You are to retype all of the data exactly as it appears.

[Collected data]
^^^^^^^^^^^^^^^^

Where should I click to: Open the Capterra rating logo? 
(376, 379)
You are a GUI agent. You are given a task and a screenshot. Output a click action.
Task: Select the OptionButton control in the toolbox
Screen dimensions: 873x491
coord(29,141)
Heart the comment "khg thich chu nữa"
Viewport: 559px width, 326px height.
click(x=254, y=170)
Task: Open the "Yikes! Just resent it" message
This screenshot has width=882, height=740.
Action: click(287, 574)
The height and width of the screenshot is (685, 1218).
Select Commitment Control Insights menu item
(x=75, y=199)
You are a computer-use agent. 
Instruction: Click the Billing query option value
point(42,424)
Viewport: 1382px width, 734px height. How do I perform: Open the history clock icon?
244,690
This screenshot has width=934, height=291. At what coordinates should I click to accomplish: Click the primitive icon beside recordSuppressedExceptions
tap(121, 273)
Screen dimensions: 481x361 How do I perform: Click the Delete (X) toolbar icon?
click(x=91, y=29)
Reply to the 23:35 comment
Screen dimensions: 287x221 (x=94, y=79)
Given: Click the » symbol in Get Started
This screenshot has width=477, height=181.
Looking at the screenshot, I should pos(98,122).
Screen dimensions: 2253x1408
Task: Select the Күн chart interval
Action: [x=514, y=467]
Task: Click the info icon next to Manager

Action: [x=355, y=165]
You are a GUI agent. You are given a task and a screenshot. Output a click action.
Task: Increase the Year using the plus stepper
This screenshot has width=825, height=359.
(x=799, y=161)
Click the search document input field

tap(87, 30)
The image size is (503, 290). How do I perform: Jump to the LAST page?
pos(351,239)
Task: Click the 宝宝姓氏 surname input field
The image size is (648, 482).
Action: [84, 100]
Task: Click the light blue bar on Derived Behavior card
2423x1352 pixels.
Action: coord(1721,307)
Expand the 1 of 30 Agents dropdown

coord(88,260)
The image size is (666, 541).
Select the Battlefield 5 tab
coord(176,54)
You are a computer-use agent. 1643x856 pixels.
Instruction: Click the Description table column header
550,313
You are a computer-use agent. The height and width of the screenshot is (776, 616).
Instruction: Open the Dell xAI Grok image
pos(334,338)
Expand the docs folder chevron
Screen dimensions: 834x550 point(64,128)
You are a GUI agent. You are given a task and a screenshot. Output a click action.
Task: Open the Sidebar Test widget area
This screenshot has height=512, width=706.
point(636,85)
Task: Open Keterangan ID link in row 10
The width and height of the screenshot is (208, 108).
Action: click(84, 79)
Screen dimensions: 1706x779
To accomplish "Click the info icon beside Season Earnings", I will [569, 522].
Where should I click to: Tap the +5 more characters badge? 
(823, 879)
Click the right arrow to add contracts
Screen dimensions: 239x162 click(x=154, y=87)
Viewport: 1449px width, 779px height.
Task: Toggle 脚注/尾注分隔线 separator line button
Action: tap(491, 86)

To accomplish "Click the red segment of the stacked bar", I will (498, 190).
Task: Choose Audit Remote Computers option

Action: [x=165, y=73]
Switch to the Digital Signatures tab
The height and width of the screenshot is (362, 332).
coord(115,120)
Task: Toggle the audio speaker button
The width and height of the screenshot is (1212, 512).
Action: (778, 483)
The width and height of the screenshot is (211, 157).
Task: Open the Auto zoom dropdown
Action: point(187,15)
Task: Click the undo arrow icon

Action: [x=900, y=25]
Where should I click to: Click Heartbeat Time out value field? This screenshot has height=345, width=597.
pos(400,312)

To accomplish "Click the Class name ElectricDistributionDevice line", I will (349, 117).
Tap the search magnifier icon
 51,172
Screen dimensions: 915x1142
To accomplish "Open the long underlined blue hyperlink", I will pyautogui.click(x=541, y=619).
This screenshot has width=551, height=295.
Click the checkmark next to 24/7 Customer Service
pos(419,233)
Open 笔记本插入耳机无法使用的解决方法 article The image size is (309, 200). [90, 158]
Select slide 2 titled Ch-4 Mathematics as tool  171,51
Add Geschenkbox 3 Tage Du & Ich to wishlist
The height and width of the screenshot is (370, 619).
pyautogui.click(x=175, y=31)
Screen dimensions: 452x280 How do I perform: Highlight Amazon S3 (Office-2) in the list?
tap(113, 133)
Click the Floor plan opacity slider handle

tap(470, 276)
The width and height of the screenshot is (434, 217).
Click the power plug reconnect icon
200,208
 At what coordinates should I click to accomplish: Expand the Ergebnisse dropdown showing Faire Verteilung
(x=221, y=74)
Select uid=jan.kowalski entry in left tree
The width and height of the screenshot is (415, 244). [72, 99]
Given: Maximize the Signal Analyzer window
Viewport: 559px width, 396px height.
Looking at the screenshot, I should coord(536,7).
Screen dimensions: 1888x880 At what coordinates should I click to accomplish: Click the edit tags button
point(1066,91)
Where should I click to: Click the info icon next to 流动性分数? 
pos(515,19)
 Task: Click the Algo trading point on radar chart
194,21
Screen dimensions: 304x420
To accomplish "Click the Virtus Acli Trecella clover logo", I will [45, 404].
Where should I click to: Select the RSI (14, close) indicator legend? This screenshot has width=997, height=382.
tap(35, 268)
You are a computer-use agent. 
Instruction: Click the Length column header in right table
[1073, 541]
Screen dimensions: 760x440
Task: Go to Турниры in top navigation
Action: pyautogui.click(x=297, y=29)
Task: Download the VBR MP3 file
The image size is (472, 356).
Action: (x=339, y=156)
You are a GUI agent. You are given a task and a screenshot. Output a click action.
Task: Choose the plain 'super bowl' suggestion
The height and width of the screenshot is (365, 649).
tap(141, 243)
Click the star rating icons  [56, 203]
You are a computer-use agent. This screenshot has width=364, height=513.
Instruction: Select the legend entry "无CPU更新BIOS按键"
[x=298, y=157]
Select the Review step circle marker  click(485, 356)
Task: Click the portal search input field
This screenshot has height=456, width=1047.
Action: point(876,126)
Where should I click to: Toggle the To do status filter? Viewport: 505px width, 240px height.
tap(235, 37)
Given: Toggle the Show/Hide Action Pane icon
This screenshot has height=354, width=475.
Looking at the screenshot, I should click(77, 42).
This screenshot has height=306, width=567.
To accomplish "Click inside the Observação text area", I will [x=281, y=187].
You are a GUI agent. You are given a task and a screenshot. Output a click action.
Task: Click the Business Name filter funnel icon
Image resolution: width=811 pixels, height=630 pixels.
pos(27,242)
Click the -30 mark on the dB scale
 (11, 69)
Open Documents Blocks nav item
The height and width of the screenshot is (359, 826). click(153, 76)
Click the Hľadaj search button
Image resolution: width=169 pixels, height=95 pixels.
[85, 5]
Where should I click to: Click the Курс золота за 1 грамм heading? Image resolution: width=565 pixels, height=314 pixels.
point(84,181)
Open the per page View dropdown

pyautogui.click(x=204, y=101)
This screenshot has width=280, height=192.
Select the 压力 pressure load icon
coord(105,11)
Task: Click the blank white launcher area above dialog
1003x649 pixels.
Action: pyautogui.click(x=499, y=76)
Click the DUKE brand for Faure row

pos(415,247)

^^^^^^^^^^^^^^^^

Task solution:
Where should I click to: Open the Capterra rating logo? 
(376, 379)
You are a GUI agent. You are given a task and a screenshot. Output a click action.
Task: Select the OptionButton control in the toolbox
Screen dimensions: 873x491
coord(29,141)
Heart the comment "khg thich chu nữa"
Viewport: 559px width, 326px height.
click(x=254, y=170)
Task: Open the "Yikes! Just resent it" message
This screenshot has width=882, height=740.
Action: click(287, 574)
The height and width of the screenshot is (685, 1218).
Select Commitment Control Insights menu item
(x=75, y=199)
You are a computer-use agent. 
Instruction: Click the Billing query option value
point(42,424)
Viewport: 1382px width, 734px height. How do I perform: Open the history clock icon?
244,690
This screenshot has width=934, height=291. At what coordinates should I click to accomplish: Click the primitive icon beside recordSuppressedExceptions
tap(121, 273)
Screen dimensions: 481x361 How do I perform: Click the Delete (X) toolbar icon?
click(x=91, y=29)
Reply to the 23:35 comment
Screen dimensions: 287x221 (x=94, y=79)
Given: Click the » symbol in Get Started
This screenshot has width=477, height=181.
Looking at the screenshot, I should pos(98,122).
Screen dimensions: 2253x1408
Task: Select the Күн chart interval
Action: [x=514, y=467]
Task: Click the info icon next to Manager

Action: [x=355, y=165]
You are a GUI agent. You are given a task and a screenshot. Output a click action.
Task: Increase the Year using the plus stepper
This screenshot has width=825, height=359.
(x=799, y=161)
Click the search document input field

tap(87, 30)
The image size is (503, 290). How do I perform: Jump to the LAST page?
pos(351,239)
Task: Click the 宝宝姓氏 surname input field
The image size is (648, 482).
Action: [84, 100]
Task: Click the light blue bar on Derived Behavior card
2423x1352 pixels.
Action: coord(1721,307)
Expand the 1 of 30 Agents dropdown

coord(88,260)
The image size is (666, 541).
Select the Battlefield 5 tab
coord(176,54)
You are a computer-use agent. 1643x856 pixels.
Instruction: Click the Description table column header
550,313
You are a computer-use agent. The height and width of the screenshot is (776, 616).
Instruction: Open the Dell xAI Grok image
pos(334,338)
Expand the docs folder chevron
Screen dimensions: 834x550 point(64,128)
You are a GUI agent. You are given a task and a screenshot. Output a click action.
Task: Open the Sidebar Test widget area
This screenshot has height=512, width=706.
point(636,85)
Task: Open Keterangan ID link in row 10
The width and height of the screenshot is (208, 108).
Action: click(84, 79)
Screen dimensions: 1706x779
To accomplish "Click the info icon beside Season Earnings", I will [569, 522].
Where should I click to: Tap the +5 more characters badge? 
(823, 879)
Click the right arrow to add contracts
Screen dimensions: 239x162 click(x=154, y=87)
Viewport: 1449px width, 779px height.
Task: Toggle 脚注/尾注分隔线 separator line button
Action: tap(491, 86)

To accomplish "Click the red segment of the stacked bar", I will (498, 190).
Task: Choose Audit Remote Computers option

Action: [x=165, y=73]
Switch to the Digital Signatures tab
The height and width of the screenshot is (362, 332).
coord(115,120)
Task: Toggle the audio speaker button
The width and height of the screenshot is (1212, 512).
Action: (778, 483)
The width and height of the screenshot is (211, 157).
Task: Open the Auto zoom dropdown
Action: point(187,15)
Task: Click the undo arrow icon

Action: [x=900, y=25]
Where should I click to: Click Heartbeat Time out value field? This screenshot has height=345, width=597.
pos(400,312)

To accomplish "Click the Class name ElectricDistributionDevice line", I will (349, 117).
Tap the search magnifier icon
 51,172
Screen dimensions: 915x1142
To accomplish "Open the long underlined blue hyperlink", I will pyautogui.click(x=541, y=619).
This screenshot has width=551, height=295.
Click the checkmark next to 24/7 Customer Service
pos(419,233)
Open 笔记本插入耳机无法使用的解决方法 article The image size is (309, 200). [90, 158]
Select slide 2 titled Ch-4 Mathematics as tool  171,51
Add Geschenkbox 3 Tage Du & Ich to wishlist
The height and width of the screenshot is (370, 619).
pyautogui.click(x=175, y=31)
Screen dimensions: 452x280 How do I perform: Highlight Amazon S3 (Office-2) in the list?
tap(113, 133)
Click the Floor plan opacity slider handle

tap(470, 276)
The width and height of the screenshot is (434, 217).
Click the power plug reconnect icon
200,208
 At what coordinates should I click to accomplish: Expand the Ergebnisse dropdown showing Faire Verteilung
(x=221, y=74)
Select uid=jan.kowalski entry in left tree
The width and height of the screenshot is (415, 244). [72, 99]
Given: Maximize the Signal Analyzer window
Viewport: 559px width, 396px height.
Looking at the screenshot, I should coord(536,7).
Screen dimensions: 1888x880 At what coordinates should I click to accomplish: Click the edit tags button
point(1066,91)
Where should I click to: Click the info icon next to 流动性分数? 
pos(515,19)
 Task: Click the Algo trading point on radar chart
194,21
Screen dimensions: 304x420
To accomplish "Click the Virtus Acli Trecella clover logo", I will [45, 404].
Where should I click to: Select the RSI (14, close) indicator legend? This screenshot has width=997, height=382.
tap(35, 268)
You are a computer-use agent. 
Instruction: Click the Length column header in right table
[1073, 541]
Screen dimensions: 760x440
Task: Go to Турниры in top navigation
Action: pyautogui.click(x=297, y=29)
Task: Download the VBR MP3 file
The image size is (472, 356).
Action: (x=339, y=156)
You are a GUI agent. You are given a task and a screenshot. Output a click action.
Task: Choose the plain 'super bowl' suggestion
The height and width of the screenshot is (365, 649).
tap(141, 243)
Click the star rating icons  [56, 203]
You are a computer-use agent. This screenshot has width=364, height=513.
Instruction: Select the legend entry "无CPU更新BIOS按键"
[x=298, y=157]
Select the Review step circle marker  click(485, 356)
Task: Click the portal search input field
This screenshot has height=456, width=1047.
Action: point(876,126)
Where should I click to: Toggle the To do status filter? Viewport: 505px width, 240px height.
tap(235, 37)
Given: Toggle the Show/Hide Action Pane icon
This screenshot has height=354, width=475.
Looking at the screenshot, I should click(77, 42).
This screenshot has height=306, width=567.
To accomplish "Click inside the Observação text area", I will [x=281, y=187].
You are a GUI agent. You are given a task and a screenshot. Output a click action.
Task: Click the Business Name filter funnel icon
Image resolution: width=811 pixels, height=630 pixels.
pos(27,242)
Click the -30 mark on the dB scale
 (11, 69)
Open Documents Blocks nav item
The height and width of the screenshot is (359, 826). click(153, 76)
Click the Hľadaj search button
Image resolution: width=169 pixels, height=95 pixels.
[85, 5]
Where should I click to: Click the Курс золота за 1 грамм heading? Image resolution: width=565 pixels, height=314 pixels.
point(84,181)
Open the per page View dropdown

pyautogui.click(x=204, y=101)
This screenshot has width=280, height=192.
Select the 压力 pressure load icon
coord(105,11)
Task: Click the blank white launcher area above dialog
1003x649 pixels.
Action: pyautogui.click(x=499, y=76)
Click the DUKE brand for Faure row

pos(415,247)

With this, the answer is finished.